Texto apresentado -
António João Maia, Jornal i
As notícias, mais ou menos frequentes, de distinção do valor e do mérito dos portugueses por esse mundo fora são sempre ocasiões que nos deixam cheios de orgulho nacional…
Foi o que aconteceu recentemente com a entrega da “bola de ouro” – trofeu que distingue anualmente o melhor jogador de futebol do mundo – a Cristiano Ronaldo. Ao “nosso” Cristiano Ronaldo, como orgulhosamente muitos afirmam, evidenciando que, enquanto portugueses, a distinção é também sua… Este trofeu tinha sido já atribuído anteriormente ao mesmo jogador (2008), ao Luis Figo (2000) e, em 1965, a Eusébio, provocando invariavelmente as mesmas reações… Ainda no futebol, uma referência a José Mourinho, pela forma como, além-fronteiras se tem destacado entre os melhores treinadores do mundo.
No âmbito da psicologia e das neurociências, encontramos nomes como António Damásio, recentemente distinguido com o prémio Grawemeyer 2014, ou Rui Costa, distinguido pelo Conselho Europeu de Investigação com um financiamento de dois milhões de euros, ambos com investigação científica realizada nos Estados Unidos. Na gestão, o nome de António Horta-Osório, Presidente do Lloyds Bank, um dos maiores grupos bancários do mundo, sedeado em Inglaterra, ou, na cultura, José Saramago, Prémio Nobel da literatura em 1998, que, por uma questiúncula politica ligada à edição de uma das suas obras, optou por viver os últimos anos de vida em Lanzarote.
São apenas alguns dos muitos exemplos que temos, nas mais diversas áreas, de portugueses bem-sucedidos, com provas dadas ao nível do que de melhor se faz no mundo. Estes nossos compatriotas apresentam invariavelmente um outro traço comum, que é o de terem singrado além-fronteiras. E este pormenor suscita uma questão: serão eles pessoas de outra dimensão, com capacidades acima da média dos demais portugueses, ou simplesmente o êxito das suas carreiras foi e tem sido possibilitado precisamente porque encontraram noutros países, noutras culturas as oportunidades que o permitiram?

Secção de dados -
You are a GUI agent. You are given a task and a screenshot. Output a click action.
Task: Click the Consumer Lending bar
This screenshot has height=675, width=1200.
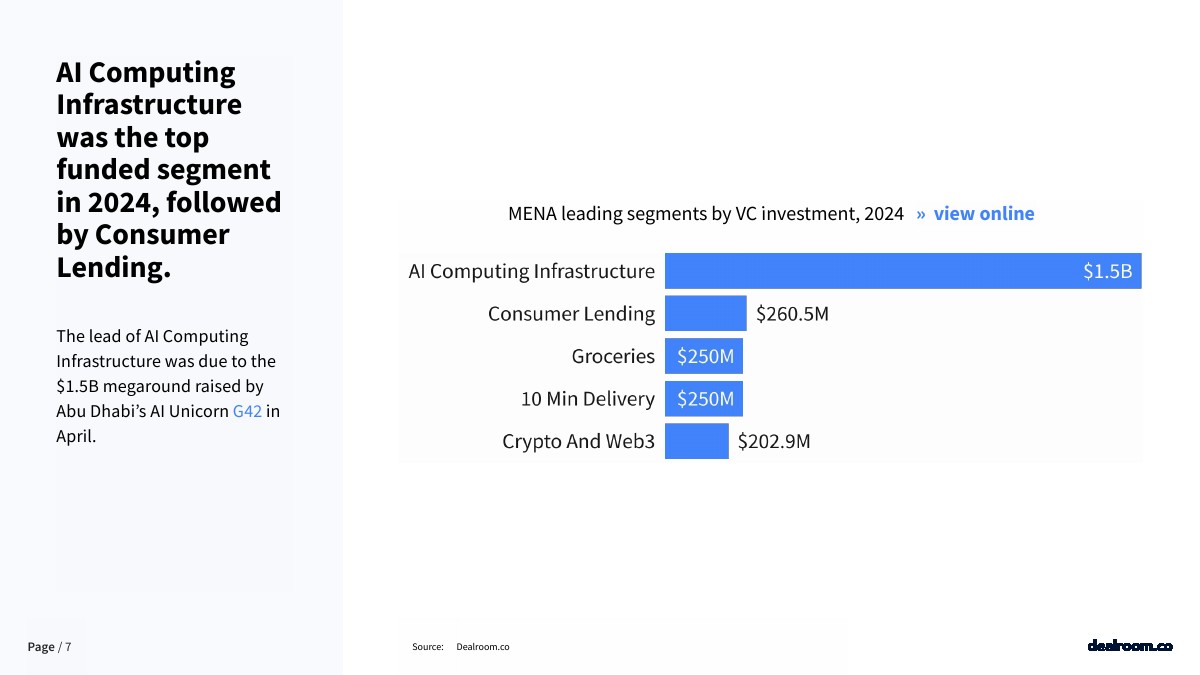706,313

Problema proposto -
Cada uma destas afirmações está de acordo com o texto sobre portugueses bem-sucedidos no estrangeiro? Responda sim ou não a cada uma e cite as palavras do texto que decidem a resposta.
1. Eusébio recebeu a "bola de ouro" em 1965.
2. António Damásio obteve um financiamento de dois milhões de euros do Conselho Europeu de Investigação.
3. O Lloyds Bank tem sede em Inglaterra.
Os dados não desempenham aqui papel algum.

Resposta correta -
1. Sim: "e, em 1965, a Eusébio".
2. Não: "Rui Costa, distinguido pelo Conselho Europeu de Investigação com um financiamento de dois milhões de euros".
3. Sim: "sedeado em Inglaterra".